Exercise prompt
Every line below should be given again without alteration.

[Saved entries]
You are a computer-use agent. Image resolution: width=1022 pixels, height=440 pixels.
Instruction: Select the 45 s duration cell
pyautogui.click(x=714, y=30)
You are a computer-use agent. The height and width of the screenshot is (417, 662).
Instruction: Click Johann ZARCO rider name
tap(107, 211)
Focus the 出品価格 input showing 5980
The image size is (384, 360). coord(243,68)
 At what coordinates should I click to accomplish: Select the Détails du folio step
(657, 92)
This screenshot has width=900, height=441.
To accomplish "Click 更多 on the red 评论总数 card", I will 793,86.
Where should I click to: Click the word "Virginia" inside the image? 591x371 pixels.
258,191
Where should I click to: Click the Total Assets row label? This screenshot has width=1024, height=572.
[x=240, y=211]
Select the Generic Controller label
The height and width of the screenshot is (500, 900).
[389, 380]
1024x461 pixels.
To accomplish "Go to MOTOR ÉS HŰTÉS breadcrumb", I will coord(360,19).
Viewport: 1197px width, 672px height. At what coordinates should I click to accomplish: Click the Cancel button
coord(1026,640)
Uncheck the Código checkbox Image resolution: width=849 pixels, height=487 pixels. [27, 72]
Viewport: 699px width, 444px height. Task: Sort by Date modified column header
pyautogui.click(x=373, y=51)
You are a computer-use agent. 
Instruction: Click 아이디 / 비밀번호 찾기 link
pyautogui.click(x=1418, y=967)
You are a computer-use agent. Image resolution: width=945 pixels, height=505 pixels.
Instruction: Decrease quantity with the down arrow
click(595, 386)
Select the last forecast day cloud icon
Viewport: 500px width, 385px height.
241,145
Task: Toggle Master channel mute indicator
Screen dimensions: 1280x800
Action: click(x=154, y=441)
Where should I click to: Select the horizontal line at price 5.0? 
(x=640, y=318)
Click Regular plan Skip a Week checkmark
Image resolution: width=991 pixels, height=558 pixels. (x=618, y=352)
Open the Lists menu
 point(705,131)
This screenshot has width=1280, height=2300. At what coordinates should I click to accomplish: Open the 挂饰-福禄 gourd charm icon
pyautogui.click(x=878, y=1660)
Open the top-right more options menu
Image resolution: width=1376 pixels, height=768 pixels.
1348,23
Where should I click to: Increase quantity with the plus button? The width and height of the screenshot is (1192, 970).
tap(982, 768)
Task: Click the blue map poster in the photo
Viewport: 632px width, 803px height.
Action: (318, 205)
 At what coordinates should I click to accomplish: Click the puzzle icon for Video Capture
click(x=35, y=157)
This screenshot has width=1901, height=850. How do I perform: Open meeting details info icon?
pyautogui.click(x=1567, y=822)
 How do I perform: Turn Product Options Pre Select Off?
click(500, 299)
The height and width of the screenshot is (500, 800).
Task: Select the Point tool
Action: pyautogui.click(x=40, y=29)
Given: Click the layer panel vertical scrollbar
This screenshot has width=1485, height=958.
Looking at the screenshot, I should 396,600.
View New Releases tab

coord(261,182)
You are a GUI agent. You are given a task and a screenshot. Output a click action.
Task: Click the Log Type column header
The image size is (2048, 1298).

Task response
You are a computer-use agent. Image resolution: width=1022 pixels, height=440 pixels.
Instruction: Select the 45 s duration cell
pyautogui.click(x=714, y=30)
You are a computer-use agent. The height and width of the screenshot is (417, 662).
Instruction: Click Johann ZARCO rider name
tap(107, 211)
Focus the 出品価格 input showing 5980
The image size is (384, 360). coord(243,68)
 At what coordinates should I click to accomplish: Select the Détails du folio step
(657, 92)
This screenshot has width=900, height=441.
To accomplish "Click 更多 on the red 评论总数 card", I will 793,86.
Where should I click to: Click the word "Virginia" inside the image? 591x371 pixels.
258,191
Where should I click to: Click the Total Assets row label? This screenshot has width=1024, height=572.
[x=240, y=211]
Select the Generic Controller label
The height and width of the screenshot is (500, 900).
[389, 380]
1024x461 pixels.
To accomplish "Go to MOTOR ÉS HŰTÉS breadcrumb", I will coord(360,19).
Viewport: 1197px width, 672px height. At what coordinates should I click to accomplish: Click the Cancel button
coord(1026,640)
Uncheck the Código checkbox Image resolution: width=849 pixels, height=487 pixels. [27, 72]
Viewport: 699px width, 444px height. Task: Sort by Date modified column header
pyautogui.click(x=373, y=51)
You are a computer-use agent. 
Instruction: Click 아이디 / 비밀번호 찾기 link
pyautogui.click(x=1418, y=967)
You are a computer-use agent. Image resolution: width=945 pixels, height=505 pixels.
Instruction: Decrease quantity with the down arrow
click(595, 386)
Select the last forecast day cloud icon
Viewport: 500px width, 385px height.
241,145
Task: Toggle Master channel mute indicator
Screen dimensions: 1280x800
Action: click(x=154, y=441)
Where should I click to: Select the horizontal line at price 5.0? 
(x=640, y=318)
Click Regular plan Skip a Week checkmark
Image resolution: width=991 pixels, height=558 pixels. (x=618, y=352)
Open the Lists menu
 point(705,131)
This screenshot has width=1280, height=2300. At what coordinates should I click to accomplish: Open the 挂饰-福禄 gourd charm icon
pyautogui.click(x=878, y=1660)
Open the top-right more options menu
Image resolution: width=1376 pixels, height=768 pixels.
1348,23
Where should I click to: Increase quantity with the plus button? The width and height of the screenshot is (1192, 970).
tap(982, 768)
Task: Click the blue map poster in the photo
Viewport: 632px width, 803px height.
Action: (318, 205)
 At what coordinates should I click to accomplish: Click the puzzle icon for Video Capture
click(x=35, y=157)
This screenshot has width=1901, height=850. How do I perform: Open meeting details info icon?
pyautogui.click(x=1567, y=822)
 How do I perform: Turn Product Options Pre Select Off?
click(500, 299)
The height and width of the screenshot is (500, 800).
Task: Select the Point tool
Action: pyautogui.click(x=40, y=29)
Given: Click the layer panel vertical scrollbar
This screenshot has width=1485, height=958.
Looking at the screenshot, I should 396,600.
View New Releases tab

coord(261,182)
You are a GUI agent. You are given a task and a screenshot. Output a click action.
Task: Click the Log Type column header
The image size is (2048, 1298).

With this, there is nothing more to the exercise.